Input data:
------------
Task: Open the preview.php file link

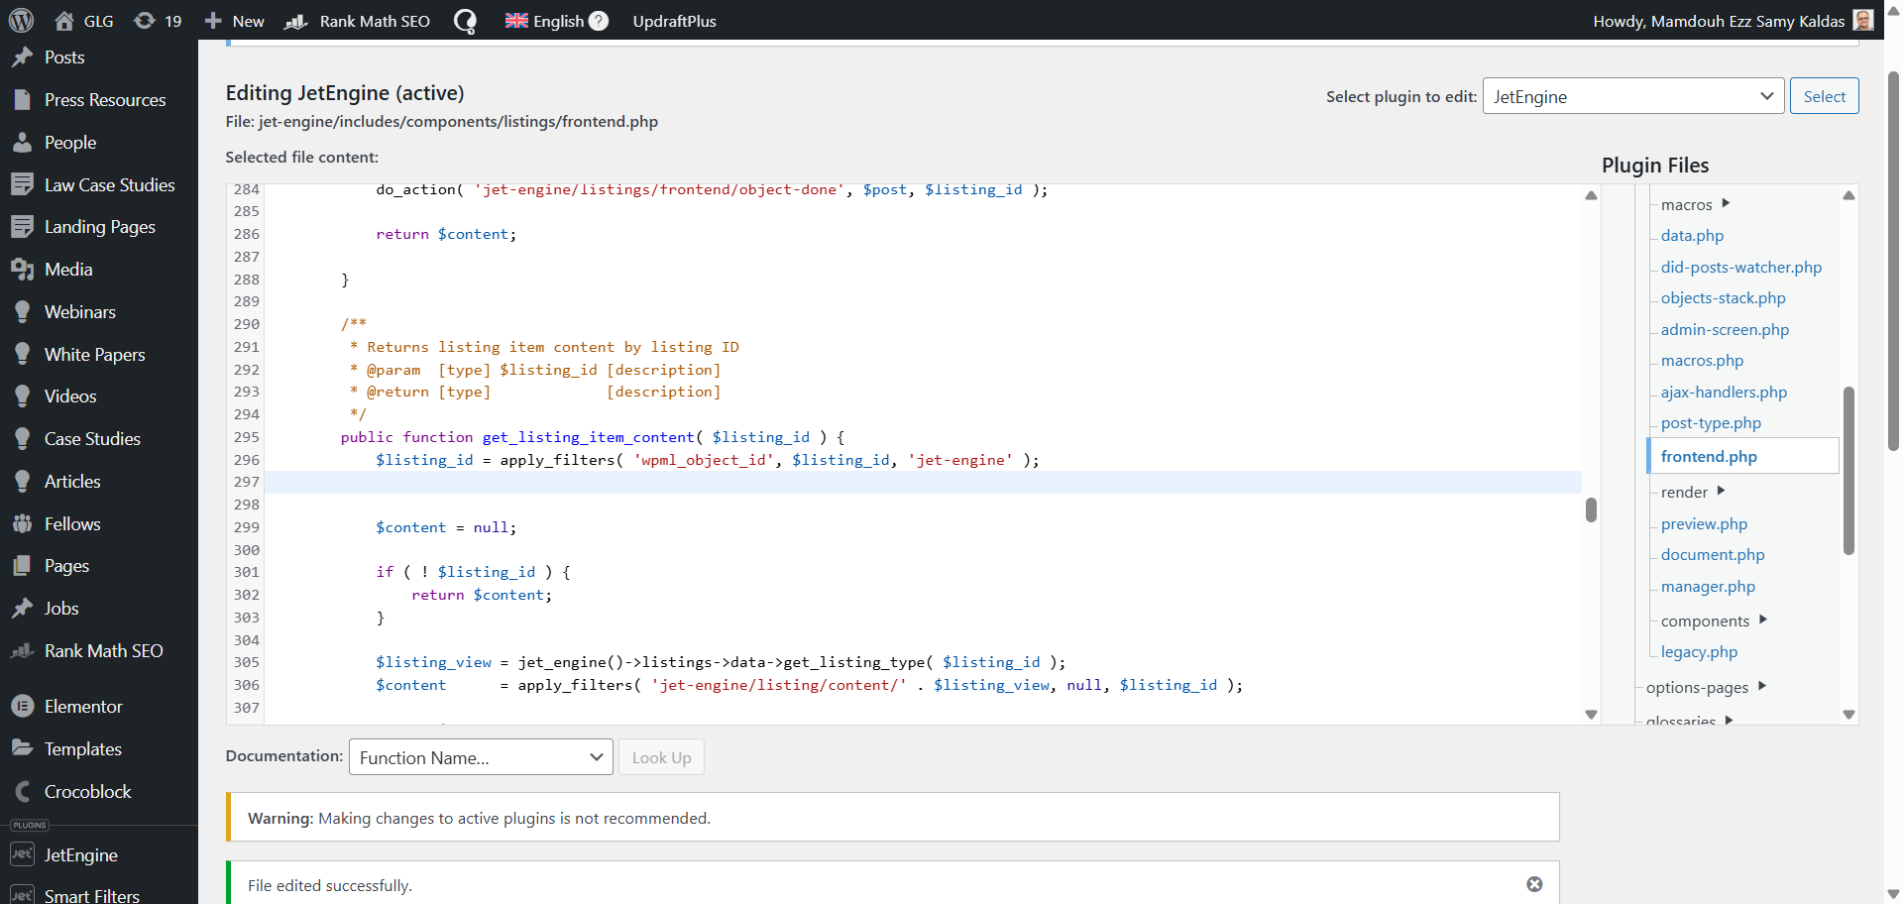Action: (1704, 524)
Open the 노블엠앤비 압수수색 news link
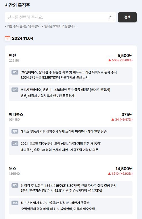The image size is (142, 219). 57,209
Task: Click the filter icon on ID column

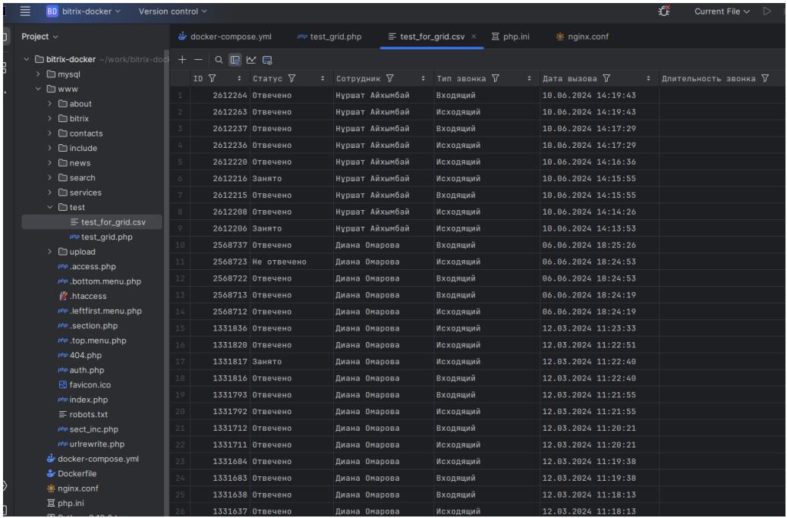Action: tap(212, 79)
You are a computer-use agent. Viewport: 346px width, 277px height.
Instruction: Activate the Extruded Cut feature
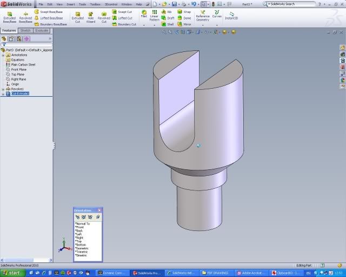tap(78, 16)
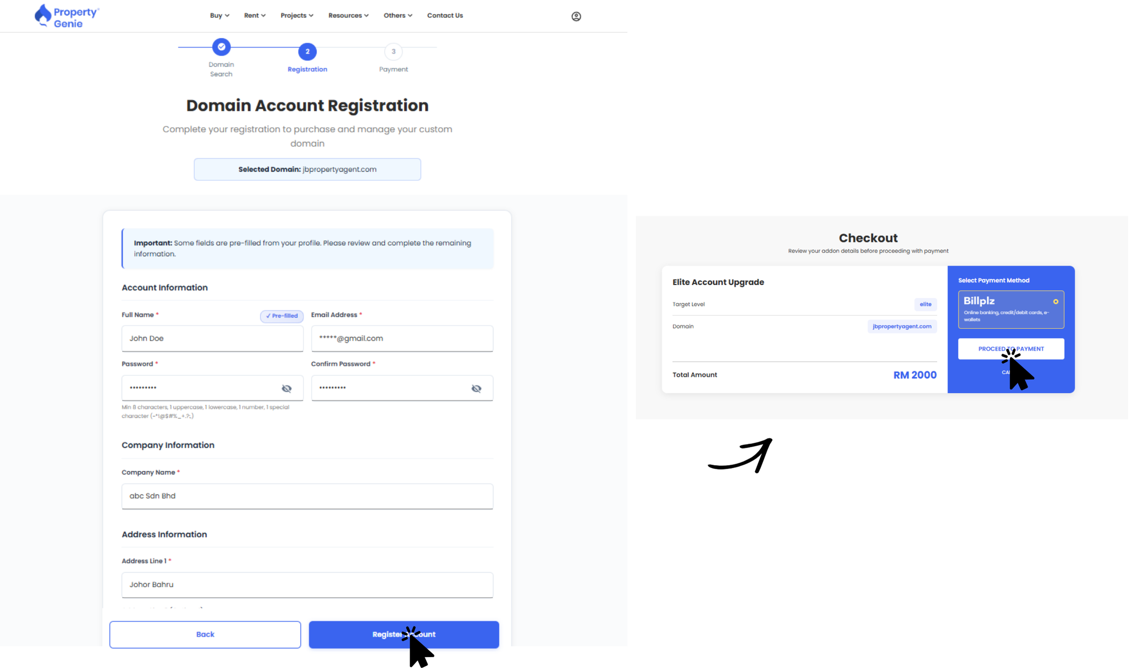The height and width of the screenshot is (668, 1129).
Task: Show the Password field characters
Action: pos(287,388)
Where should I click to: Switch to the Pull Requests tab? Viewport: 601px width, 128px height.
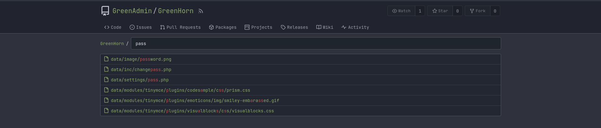click(x=180, y=27)
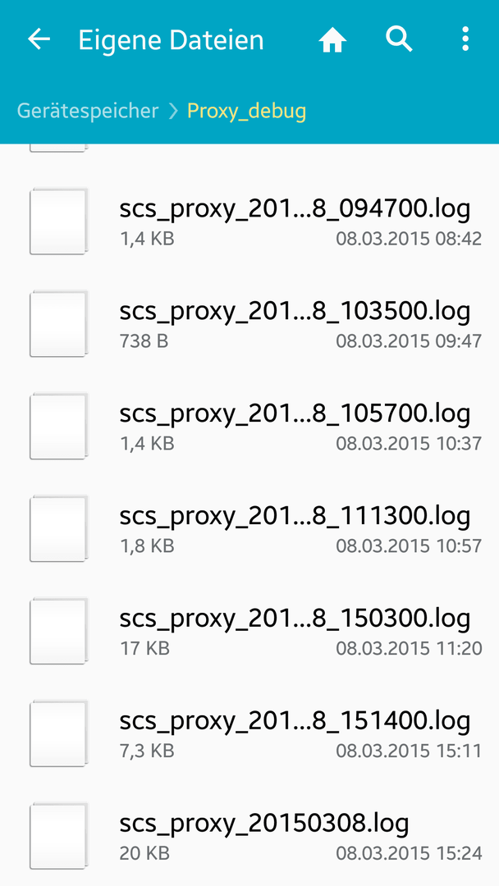Open file icon for 105700.log
The width and height of the screenshot is (499, 886).
tap(59, 426)
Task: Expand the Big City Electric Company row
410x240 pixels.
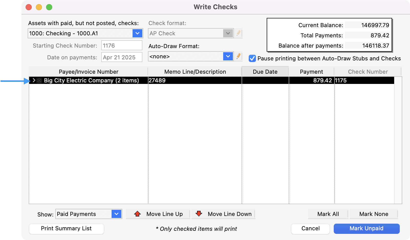Action: 34,80

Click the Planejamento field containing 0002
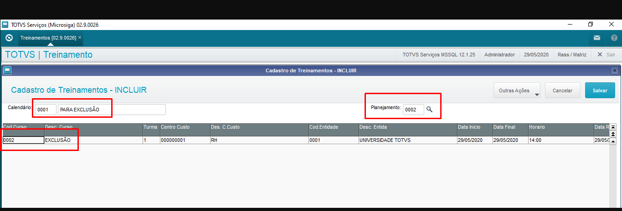click(x=413, y=110)
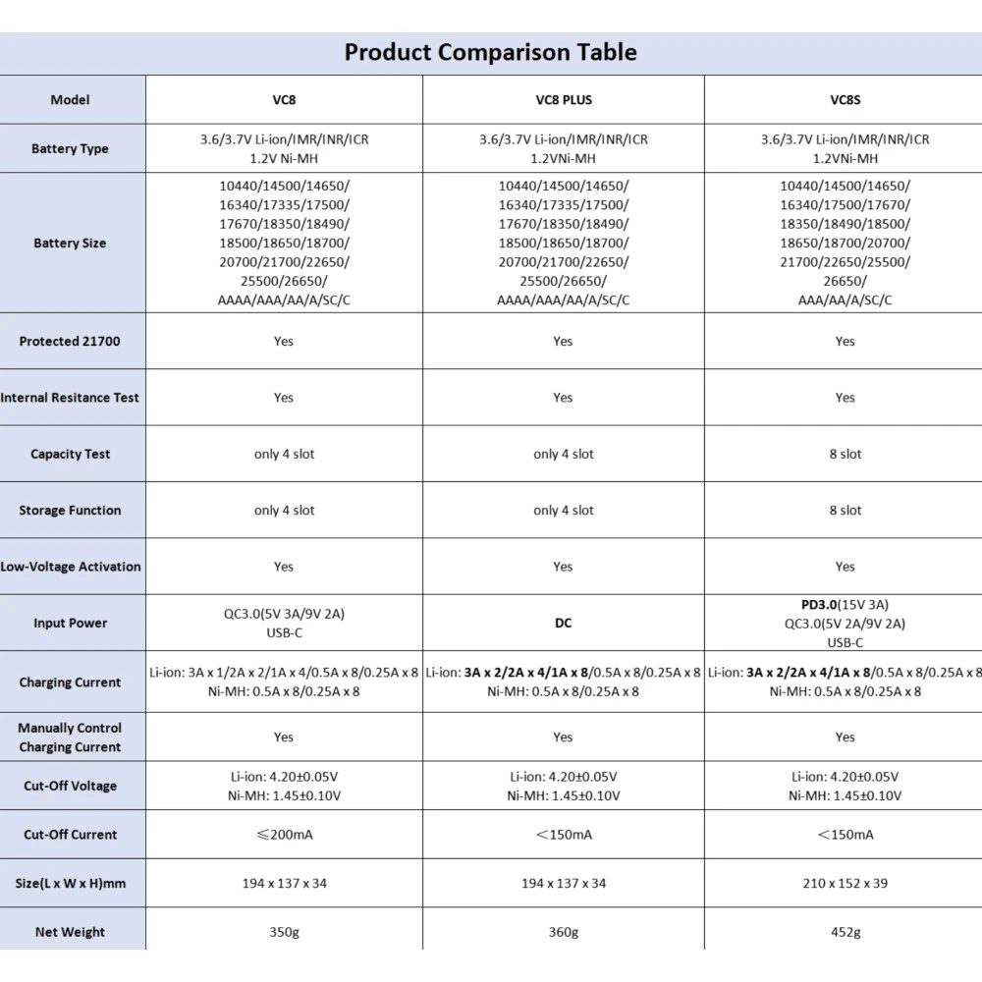The image size is (982, 982).
Task: Select the Low-Voltage Activation row label
Action: pyautogui.click(x=70, y=567)
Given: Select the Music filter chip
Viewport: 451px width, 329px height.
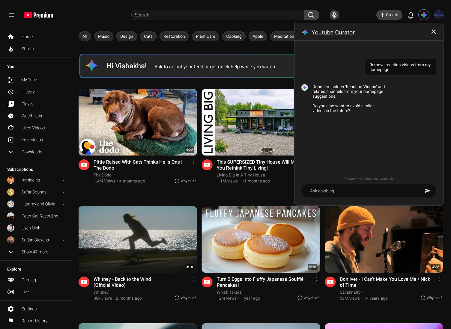Looking at the screenshot, I should (x=103, y=36).
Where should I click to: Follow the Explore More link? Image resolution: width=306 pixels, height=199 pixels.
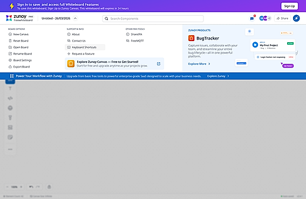199,64
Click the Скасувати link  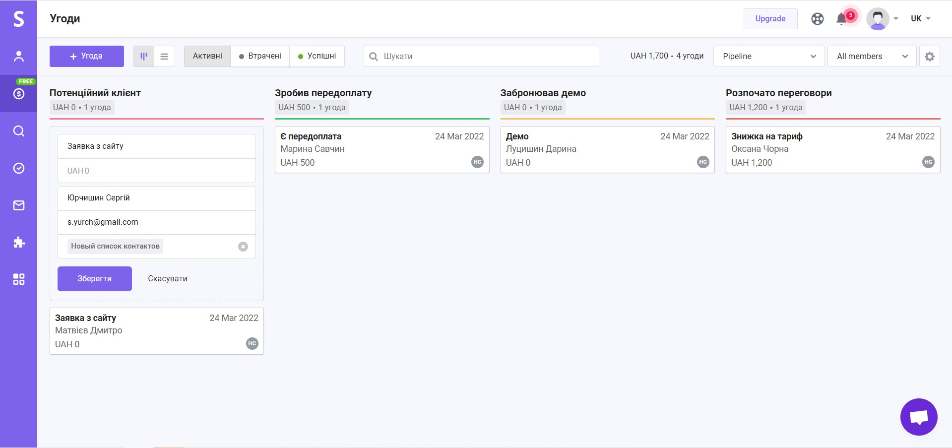click(168, 279)
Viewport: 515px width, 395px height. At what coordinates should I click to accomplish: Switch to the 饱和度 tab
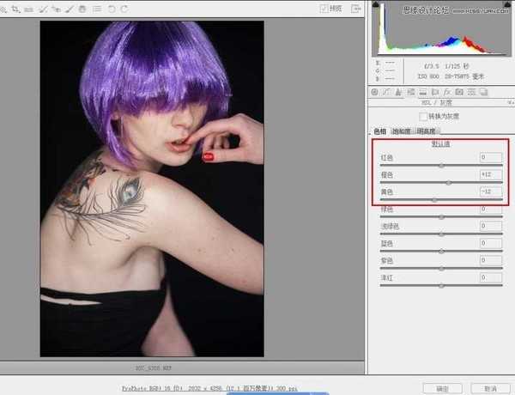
------------
What you need to do: Please write out exactly, and only, the lines from the beginning of the entries through the line containing "You are a computer-use", including both and skipping all pictures.

Solution:
Task: Open the preview.php file link

Action: (1704, 524)
Open the 노블엠앤비 압수수색 news link
The image size is (142, 219). 57,209
Task: Click the filter icon on ID column

Action: tap(212, 79)
You are a computer-use agent. Viewport: 346px width, 277px height.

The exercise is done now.